- The Washington Times - Monday, January 6, 2003

SAN DIEGO, Jan. 6 (UPI) — A Marine amphibious force shoved off from San Diego early Monday on a six-month deployment that will take the 2,200 Leathernecks into the Persian Gulf region where the threat of war between the United States and Iraq continues to simmer.

There were plenty of tears and visible anxieties at the 32nd Street Naval station in San Diego as family and friends said their farewell to the 15th Marine Expeditionary Unit and the crews of the three amphibious ships.

The standard six-month deployment is being termed "routine" by the military.

"We're ready to go," enthused Navy Capt. Jay Bowling, the commander of the flotilla consisting of the landing ships Tarawa, Duluth and Rushmore. "The sailors and Marines are shoving off at 10 o'clock, and we are ready to do what we have to do."

Marine Expeditionary Units are equipped with helicopters, Harrier jets, artillery and armored vehicles, including four M-1A1 heavy tanks.
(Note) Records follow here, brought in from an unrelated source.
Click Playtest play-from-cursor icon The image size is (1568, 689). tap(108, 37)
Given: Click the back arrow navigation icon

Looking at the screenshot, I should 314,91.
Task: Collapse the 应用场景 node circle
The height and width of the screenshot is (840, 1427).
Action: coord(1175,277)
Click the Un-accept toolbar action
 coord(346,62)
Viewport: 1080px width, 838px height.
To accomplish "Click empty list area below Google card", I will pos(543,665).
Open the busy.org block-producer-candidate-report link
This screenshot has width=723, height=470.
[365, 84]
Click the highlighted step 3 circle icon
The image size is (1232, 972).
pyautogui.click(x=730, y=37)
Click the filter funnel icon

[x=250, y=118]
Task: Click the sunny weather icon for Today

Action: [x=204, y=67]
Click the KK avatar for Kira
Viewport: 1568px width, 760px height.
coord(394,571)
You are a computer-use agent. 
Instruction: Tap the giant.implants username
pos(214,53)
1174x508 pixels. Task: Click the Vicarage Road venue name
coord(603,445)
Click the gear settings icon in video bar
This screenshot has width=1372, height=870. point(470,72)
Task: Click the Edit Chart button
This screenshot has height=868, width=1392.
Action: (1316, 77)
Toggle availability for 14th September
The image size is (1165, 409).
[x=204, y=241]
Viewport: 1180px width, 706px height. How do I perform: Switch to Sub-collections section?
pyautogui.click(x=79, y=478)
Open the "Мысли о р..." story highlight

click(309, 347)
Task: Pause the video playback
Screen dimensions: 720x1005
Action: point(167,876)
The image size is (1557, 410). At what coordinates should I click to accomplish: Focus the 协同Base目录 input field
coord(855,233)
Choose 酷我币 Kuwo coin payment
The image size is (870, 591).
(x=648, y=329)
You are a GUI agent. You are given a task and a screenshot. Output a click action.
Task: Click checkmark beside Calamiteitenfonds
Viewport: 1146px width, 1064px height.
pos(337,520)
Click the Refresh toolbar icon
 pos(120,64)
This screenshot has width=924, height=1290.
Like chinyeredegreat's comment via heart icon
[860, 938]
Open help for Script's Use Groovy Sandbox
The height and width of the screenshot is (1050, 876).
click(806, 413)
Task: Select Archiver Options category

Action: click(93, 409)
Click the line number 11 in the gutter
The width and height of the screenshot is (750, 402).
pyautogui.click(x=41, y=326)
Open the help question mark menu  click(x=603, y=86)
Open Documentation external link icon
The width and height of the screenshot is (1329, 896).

During its pre-deployment training, the 15th MEU conducted exercises involving urban combat and the evacuation of Americans from overseas trouble spots.

Family members began arriving at the base before dawn, and many considered the pending mission to be anything but routine given the continuing fears that the United States was poised to invade Iraq and topple Saddam Hussein.

"When I found out I had a daughter, I thought, 'Good, I don't have a son that will ever have to go off to war,' and now I have a daughter going off to war," a woman who identified herself only as "Rhonda" told San Diego television station KNSD as she waited to say goodbye to her daughter, Brianna.

Rhonda added that "terror" and "concern" were among the emotions she was feeling as she and Brianna stood on the darkened but bustling pier.

"We have the family ready to send her lots of care packages, and we have a prayer chain going for her," Rhonda said.